### Extracted information:
***

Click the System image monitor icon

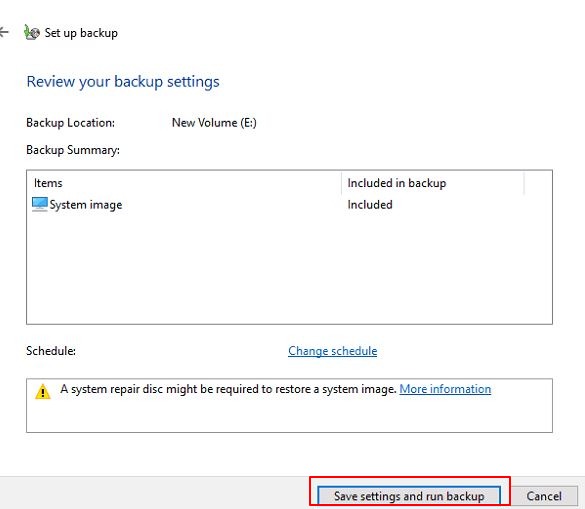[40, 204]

***

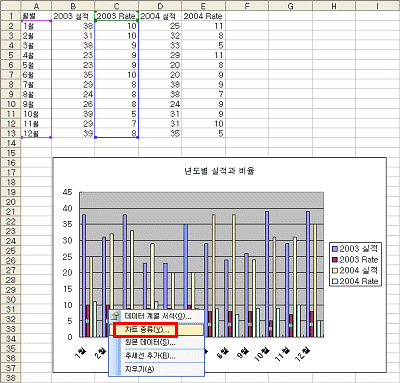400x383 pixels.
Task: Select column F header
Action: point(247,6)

***

### Work to be completed:
Which lines in the listing above contain the string "System", counting only matches with the same capitalization? Collect each of those lines.

### Response to this task:
Click the System image monitor icon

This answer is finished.